Collected data entries:

*** Begin section ***

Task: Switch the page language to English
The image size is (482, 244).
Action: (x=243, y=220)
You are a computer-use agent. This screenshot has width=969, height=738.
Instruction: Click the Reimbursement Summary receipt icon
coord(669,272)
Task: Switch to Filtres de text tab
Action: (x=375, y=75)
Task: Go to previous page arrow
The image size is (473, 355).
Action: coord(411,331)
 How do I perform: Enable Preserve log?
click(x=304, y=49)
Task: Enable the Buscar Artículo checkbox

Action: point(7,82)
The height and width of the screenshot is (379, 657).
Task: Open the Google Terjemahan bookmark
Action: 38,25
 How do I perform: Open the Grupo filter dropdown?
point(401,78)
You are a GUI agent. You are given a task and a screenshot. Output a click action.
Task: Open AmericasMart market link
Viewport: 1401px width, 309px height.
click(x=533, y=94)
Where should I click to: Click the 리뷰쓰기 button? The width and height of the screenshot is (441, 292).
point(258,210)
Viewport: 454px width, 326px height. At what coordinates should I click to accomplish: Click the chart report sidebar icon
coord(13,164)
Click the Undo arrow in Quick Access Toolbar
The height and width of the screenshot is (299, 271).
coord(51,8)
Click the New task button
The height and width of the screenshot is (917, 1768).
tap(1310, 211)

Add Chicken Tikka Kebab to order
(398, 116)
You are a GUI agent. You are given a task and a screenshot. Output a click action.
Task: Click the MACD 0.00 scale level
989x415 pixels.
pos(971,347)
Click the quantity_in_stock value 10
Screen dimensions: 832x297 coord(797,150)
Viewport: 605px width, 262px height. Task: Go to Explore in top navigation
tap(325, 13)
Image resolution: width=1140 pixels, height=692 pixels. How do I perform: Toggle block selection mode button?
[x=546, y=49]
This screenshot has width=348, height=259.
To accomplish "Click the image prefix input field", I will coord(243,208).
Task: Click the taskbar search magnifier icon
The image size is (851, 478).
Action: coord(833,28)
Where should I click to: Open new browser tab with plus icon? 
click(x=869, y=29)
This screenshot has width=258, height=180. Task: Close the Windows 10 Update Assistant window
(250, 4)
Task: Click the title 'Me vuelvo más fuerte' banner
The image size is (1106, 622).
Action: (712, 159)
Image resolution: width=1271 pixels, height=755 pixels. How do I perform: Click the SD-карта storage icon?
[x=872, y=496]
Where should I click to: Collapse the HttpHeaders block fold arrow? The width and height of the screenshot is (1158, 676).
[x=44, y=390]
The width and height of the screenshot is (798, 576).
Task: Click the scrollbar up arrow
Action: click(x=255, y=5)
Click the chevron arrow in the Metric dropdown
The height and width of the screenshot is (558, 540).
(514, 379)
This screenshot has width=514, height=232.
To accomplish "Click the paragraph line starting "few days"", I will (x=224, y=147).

*** End section ***

Work instructions: Output all of the data in full, exactly as given.

Result of the exercise:
Task: Switch the page language to English
The image size is (482, 244).
Action: (x=243, y=220)
You are a computer-use agent. This screenshot has width=969, height=738.
Instruction: Click the Reimbursement Summary receipt icon
coord(669,272)
Task: Switch to Filtres de text tab
Action: (x=375, y=75)
Task: Go to previous page arrow
The image size is (473, 355).
Action: coord(411,331)
 How do I perform: Enable Preserve log?
click(x=304, y=49)
Task: Enable the Buscar Artículo checkbox

Action: point(7,82)
The height and width of the screenshot is (379, 657).
Task: Open the Google Terjemahan bookmark
Action: 38,25
 How do I perform: Open the Grupo filter dropdown?
point(401,78)
You are a GUI agent. You are given a task and a screenshot. Output a click action.
Task: Open AmericasMart market link
Viewport: 1401px width, 309px height.
click(x=533, y=94)
Where should I click to: Click the 리뷰쓰기 button? The width and height of the screenshot is (441, 292).
point(258,210)
Viewport: 454px width, 326px height. At what coordinates should I click to accomplish: Click the chart report sidebar icon
coord(13,164)
Click the Undo arrow in Quick Access Toolbar
The height and width of the screenshot is (299, 271).
coord(51,8)
Click the New task button
The height and width of the screenshot is (917, 1768).
tap(1310, 211)

Add Chicken Tikka Kebab to order
(398, 116)
You are a GUI agent. You are given a task and a screenshot. Output a click action.
Task: Click the MACD 0.00 scale level
989x415 pixels.
pos(971,347)
Click the quantity_in_stock value 10
Screen dimensions: 832x297 coord(797,150)
Viewport: 605px width, 262px height. Task: Go to Explore in top navigation
tap(325, 13)
Image resolution: width=1140 pixels, height=692 pixels. How do I perform: Toggle block selection mode button?
[x=546, y=49]
This screenshot has width=348, height=259.
To accomplish "Click the image prefix input field", I will coord(243,208).
Task: Click the taskbar search magnifier icon
The image size is (851, 478).
Action: coord(833,28)
Where should I click to: Open new browser tab with plus icon? 
click(x=869, y=29)
This screenshot has width=258, height=180. Task: Close the Windows 10 Update Assistant window
(250, 4)
Task: Click the title 'Me vuelvo más fuerte' banner
The image size is (1106, 622).
Action: (712, 159)
Image resolution: width=1271 pixels, height=755 pixels. How do I perform: Click the SD-карта storage icon?
[x=872, y=496]
Where should I click to: Collapse the HttpHeaders block fold arrow? The width and height of the screenshot is (1158, 676).
[x=44, y=390]
The width and height of the screenshot is (798, 576).
Task: Click the scrollbar up arrow
Action: click(x=255, y=5)
Click the chevron arrow in the Metric dropdown
The height and width of the screenshot is (558, 540).
(514, 379)
This screenshot has width=514, height=232.
To accomplish "Click the paragraph line starting "few days"", I will (x=224, y=147).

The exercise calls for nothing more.